A few years ago my mom gave me a fun, hip, bright-green book entitled, Mrs. Meyer’s Clean Home: No-nonsense advice that will inspire you to CLEAN like the DICKENS. Written by Mrs. Thelma Meyer and her daughter Monica Nassif, founder of the addictive Mrs. Meyer’s Clean Day cleaning products line as well as the gorgeous Caldrea soap brand, the book shares Mrs. Meyer’s cleaning and organizing tips that she’s employed during fifty years of housekeeping with nine children under the roof.
For the first two years, I picked it up occasionally to read the fun vignettes from a happy family of eleven, from the emergency surgery Mrs. Meyers had to perform on her son who had jammed a carrot far under his fingernail right before passing out to the rules she set in place to organize the children’s chores:
You need to make work fun for kids so that they’re inspired to get things done. Every Saturday morning, I’d put a list of chores on the refrigerator door. Whoever got up first got to pick the job he or she wanted to do. And the last guy had to take what was left. They all had to sign their names next to the chores they picked so I knew who was responsible for each task. (p. 39)

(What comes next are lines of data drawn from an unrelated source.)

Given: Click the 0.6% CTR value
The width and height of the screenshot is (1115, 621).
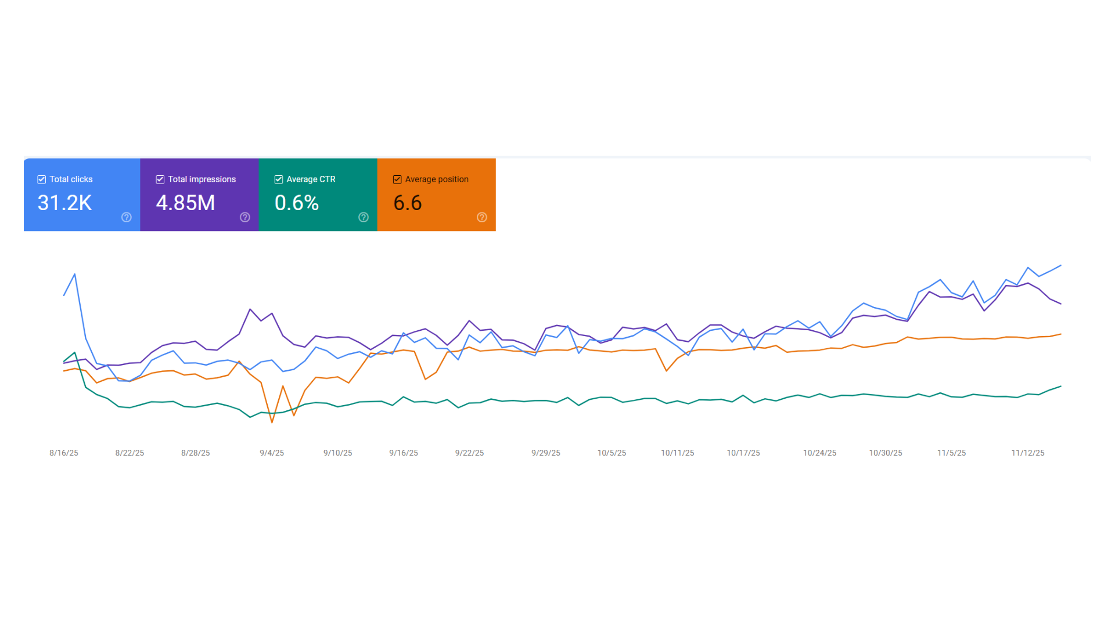Looking at the screenshot, I should pyautogui.click(x=296, y=203).
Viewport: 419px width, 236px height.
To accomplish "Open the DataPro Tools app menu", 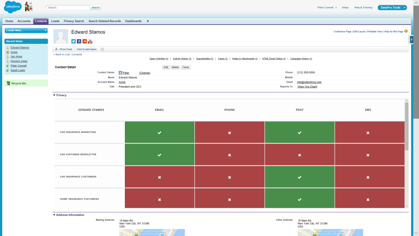I will [x=392, y=7].
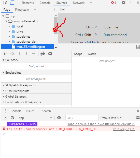
Task: Open live expression eye icon
Action: pyautogui.click(x=59, y=118)
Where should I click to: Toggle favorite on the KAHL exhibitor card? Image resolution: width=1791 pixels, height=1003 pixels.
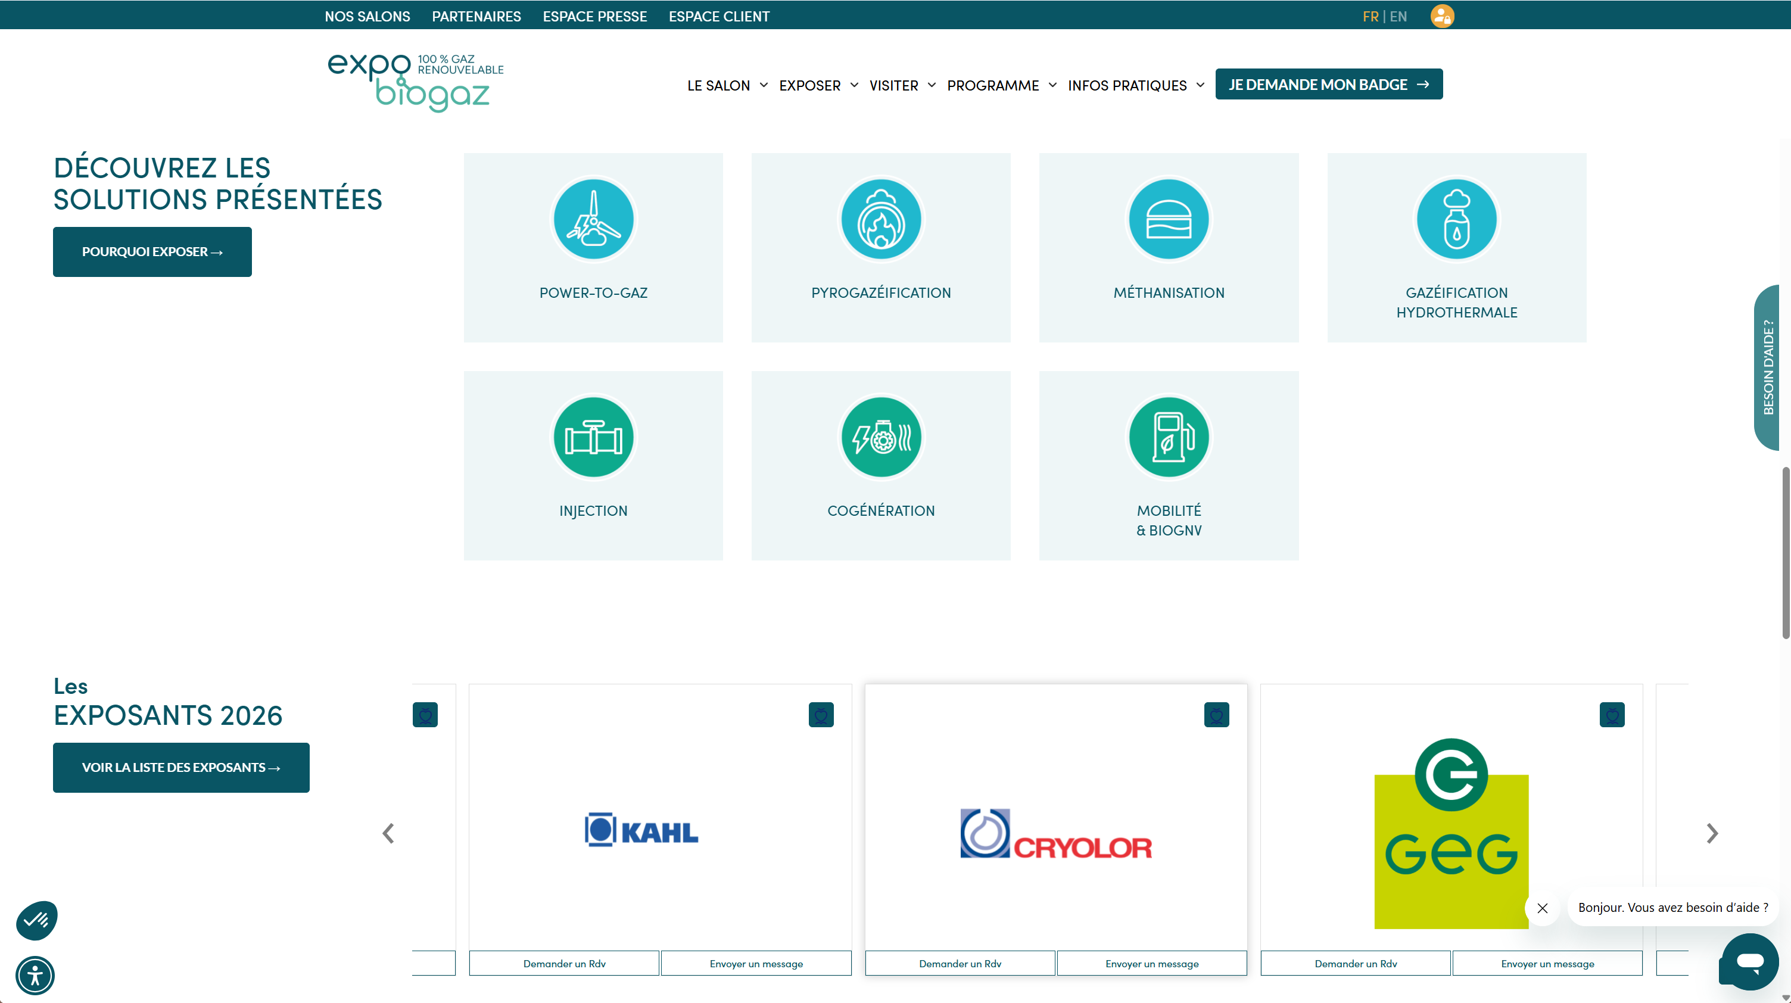tap(820, 715)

My husband teased me good-naturedly about my attraction to reading about cleaning. Recently, though, the green cover pulled me back, this time to see if I really could employ her sage cleaning advice. Her love of keeping her home clean and her delight in the simple things, like freshly-washed sheets, is both contagious and a mysterious call from the past to regain something lost in today’s concept of keeping a home.
Organized by room and with tips, instructions, and schedules on how and when to clean everything from light switches and lampshades to garages and attics, this book really is made for someone like me who never would have thought to clean the heat registers in the first place.
Read for fun and then be inspired and equipped to give your family a clean and happy home.